TASK INSTRUCTIONS
Could you format the entries from the line containing "You are a computer-use" through the end of the entries as a numbered list, leaving out blank lines and pictures?

__________________________________________________

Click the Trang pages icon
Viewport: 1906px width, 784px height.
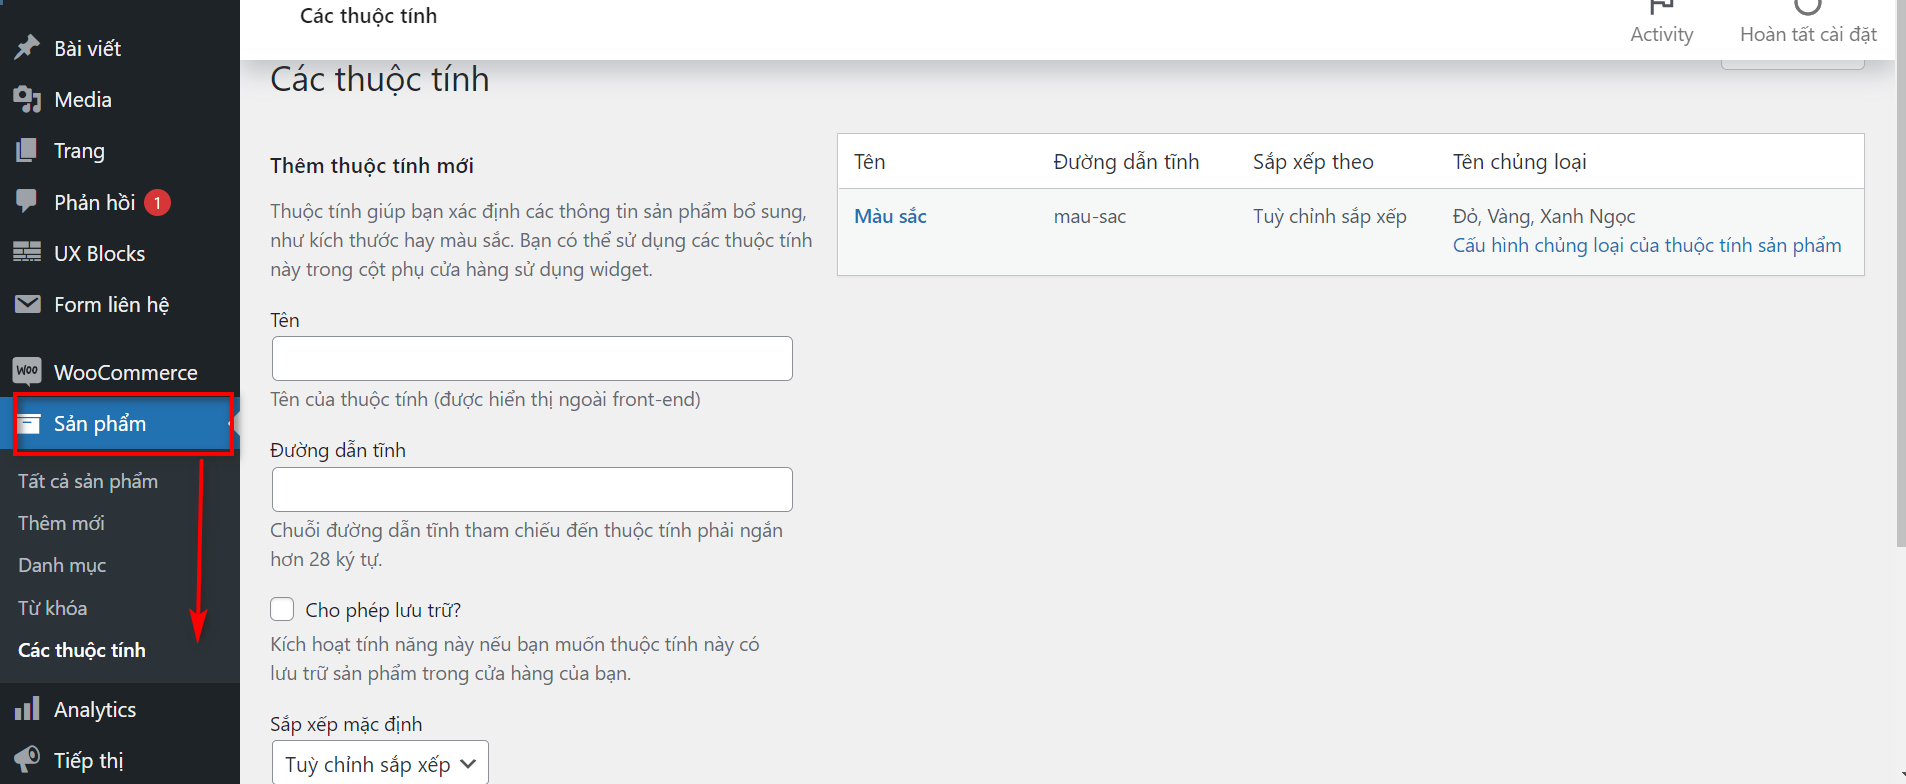point(27,150)
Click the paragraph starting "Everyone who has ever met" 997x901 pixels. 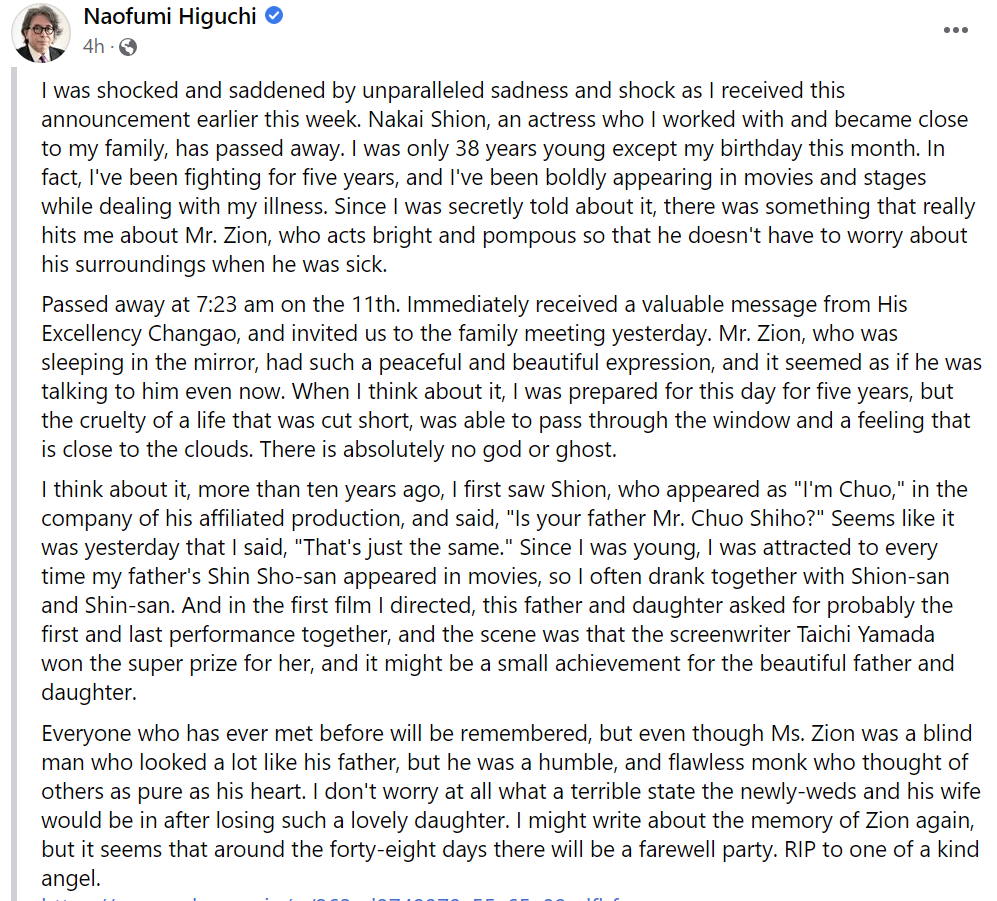coord(500,806)
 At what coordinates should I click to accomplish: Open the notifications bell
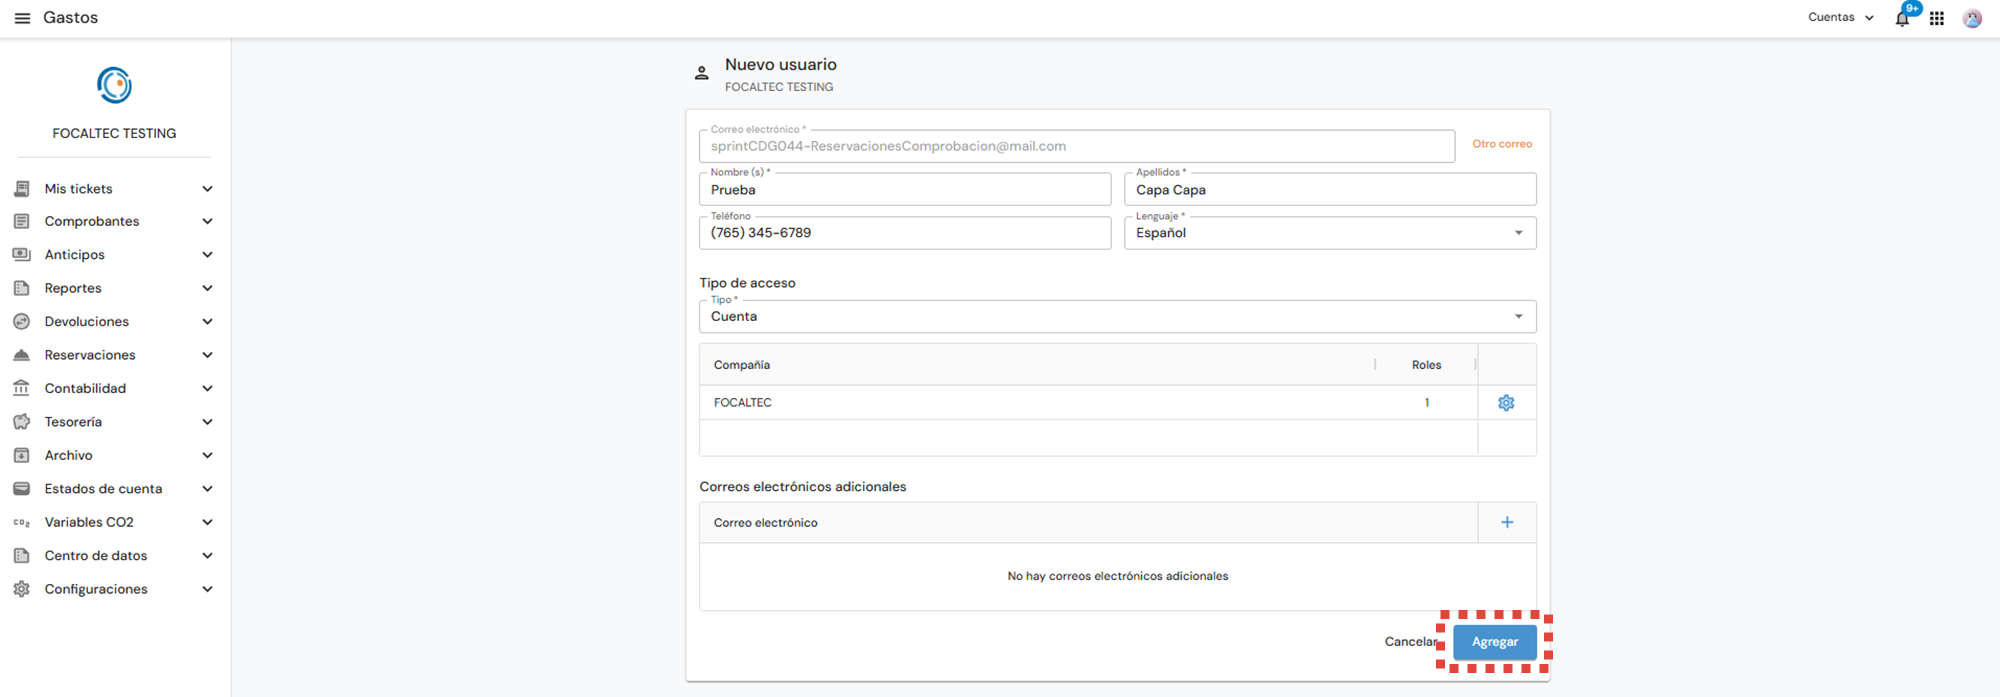(x=1902, y=18)
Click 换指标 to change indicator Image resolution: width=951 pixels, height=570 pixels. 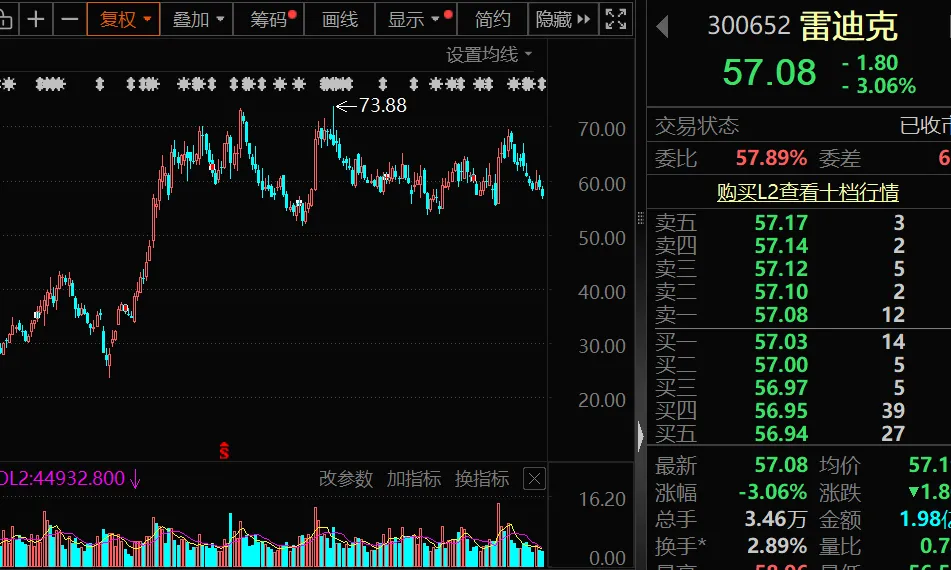click(482, 479)
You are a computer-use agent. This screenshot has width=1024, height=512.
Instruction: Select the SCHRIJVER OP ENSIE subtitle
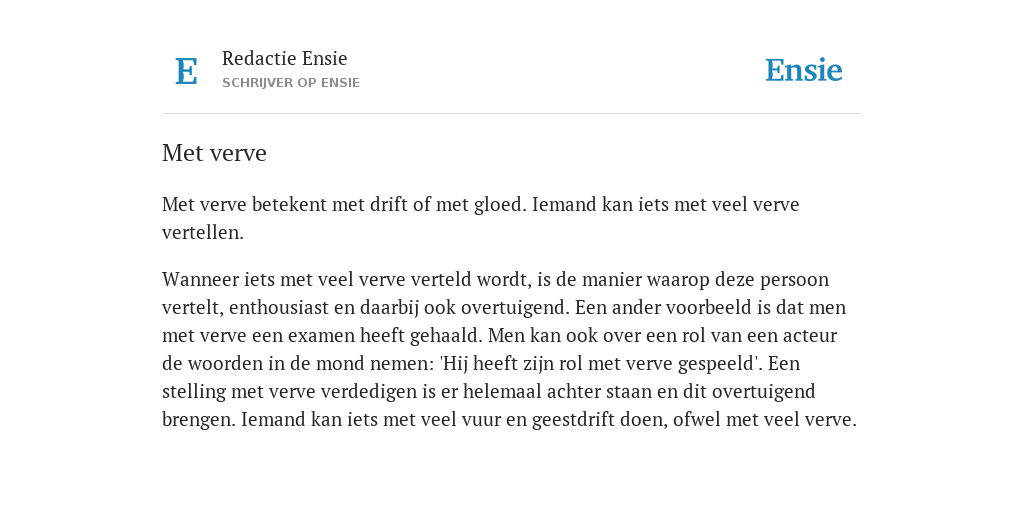tap(291, 83)
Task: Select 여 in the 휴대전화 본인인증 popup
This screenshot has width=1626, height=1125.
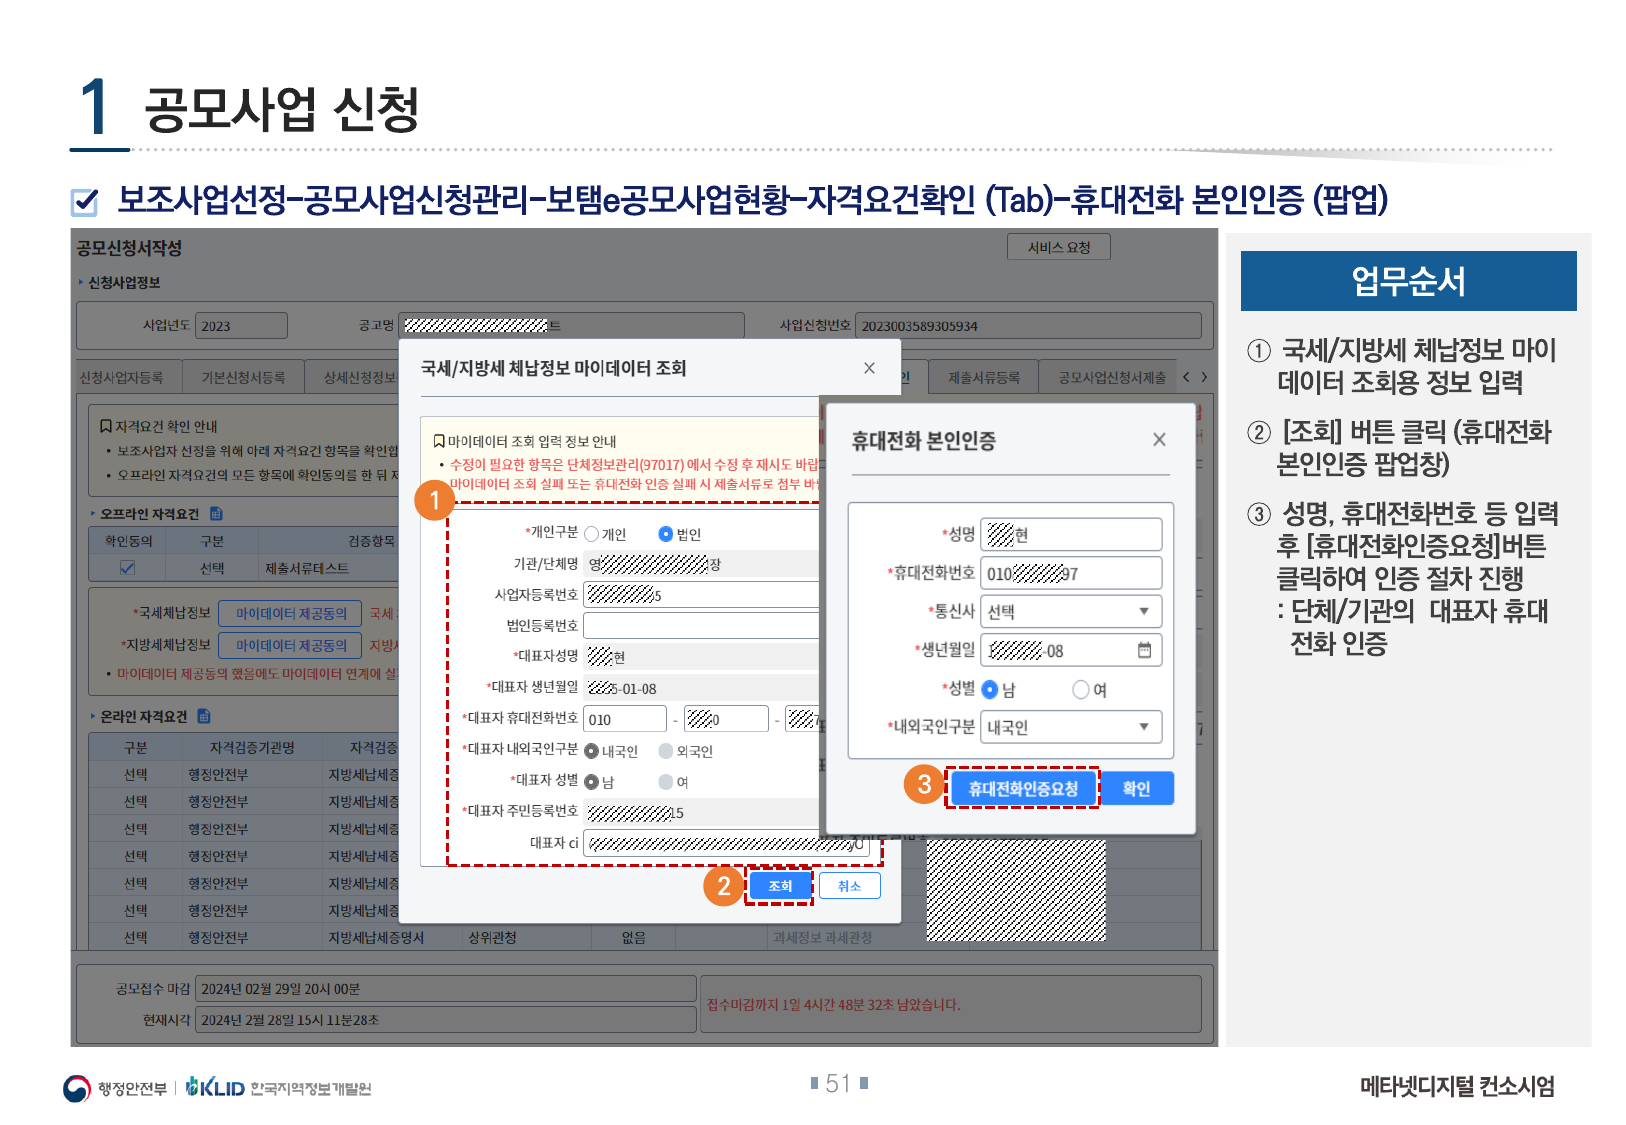Action: pyautogui.click(x=1080, y=689)
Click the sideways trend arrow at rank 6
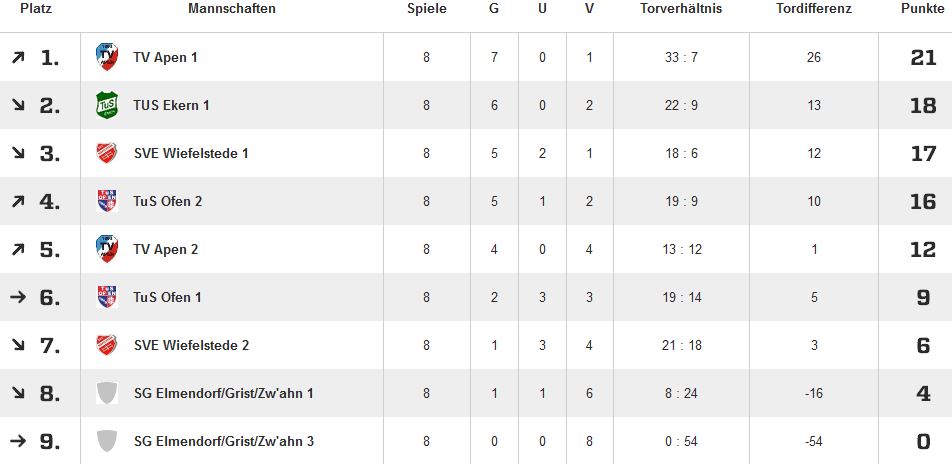Screen dimensions: 952x464 click(x=17, y=298)
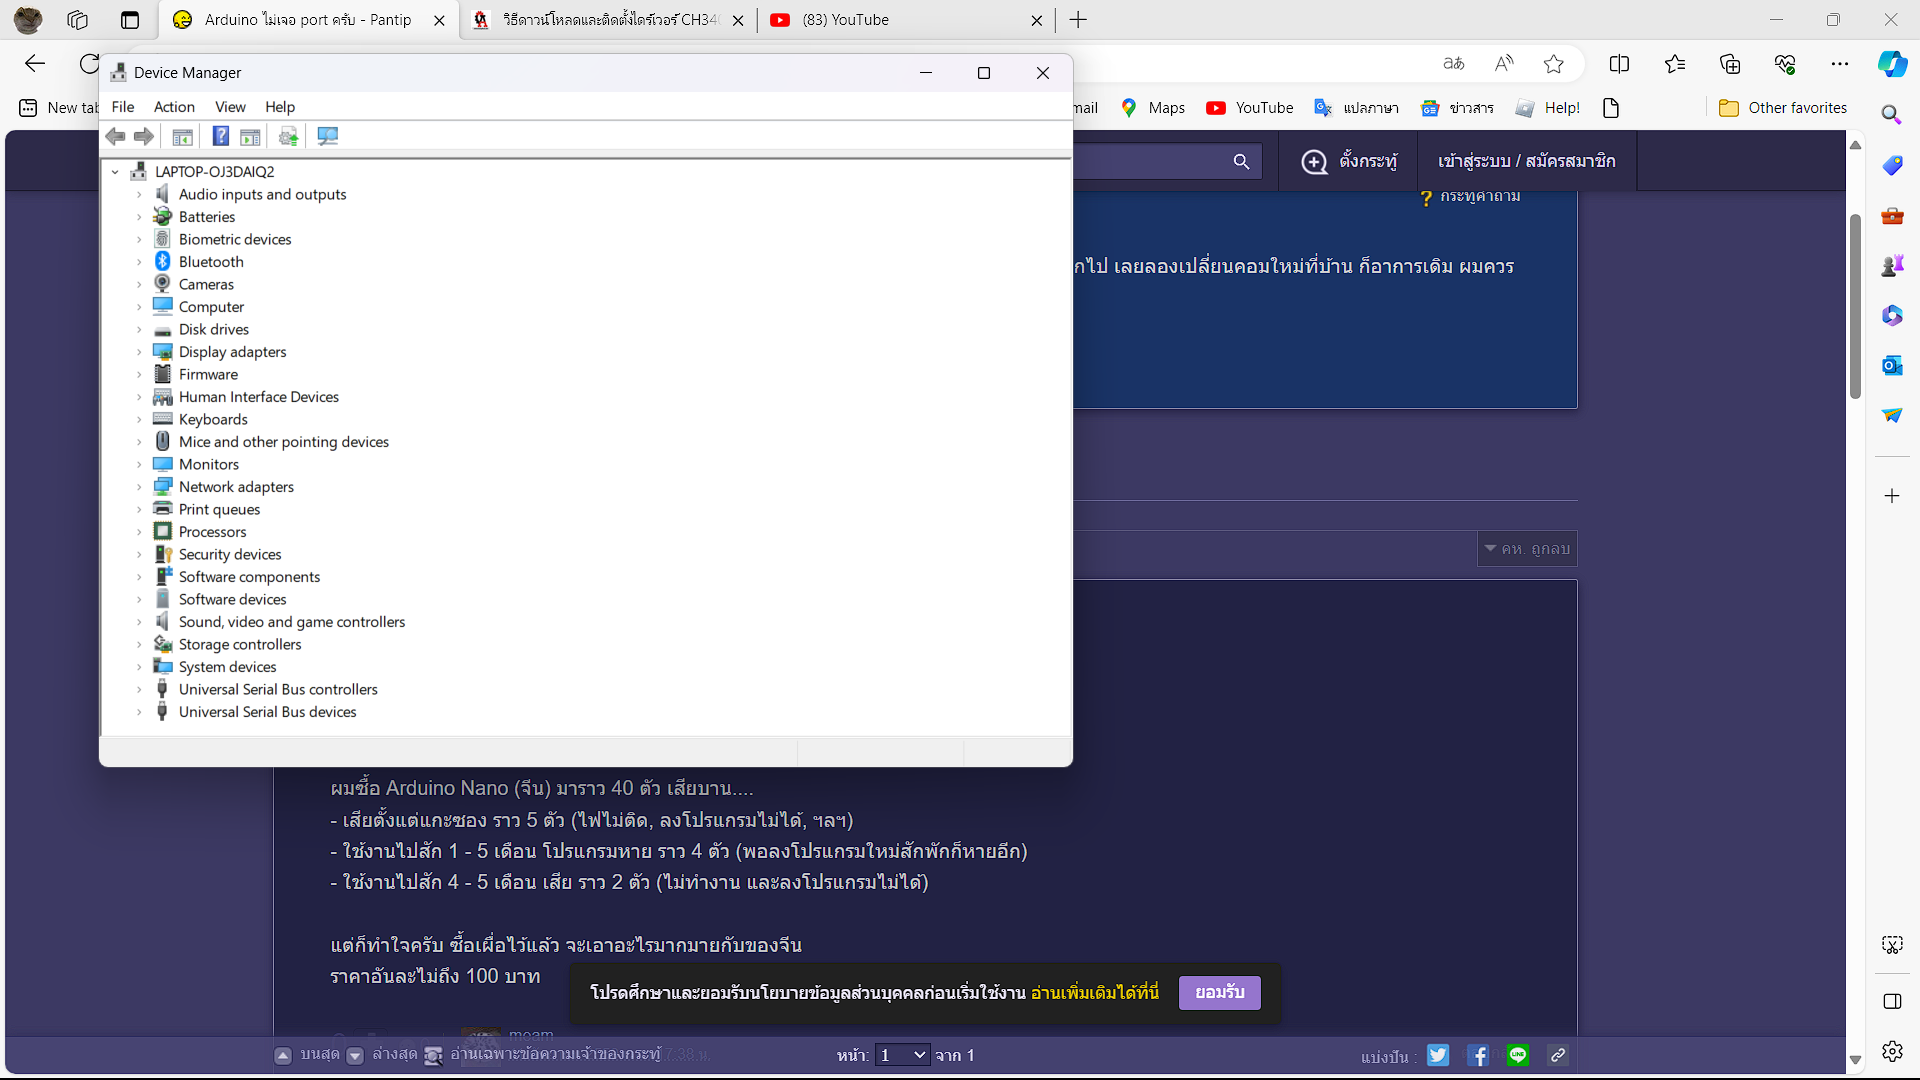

__________________________________________________

EXERCISE SOLUTION
1. You are a computer-use agent. This screenshot has width=1024, height=512.
2. Instruction: Select the SCHRIJVER OP ENSIE subtitle
3. tap(291, 83)
4. Task: Select 여 in the 휴대전화 본인인증 popup
5. This screenshot has width=1626, height=1125.
6. Action: pyautogui.click(x=1080, y=689)
7. Click the sideways trend arrow at rank 6
8. Screen dimensions: 952x464 click(x=17, y=298)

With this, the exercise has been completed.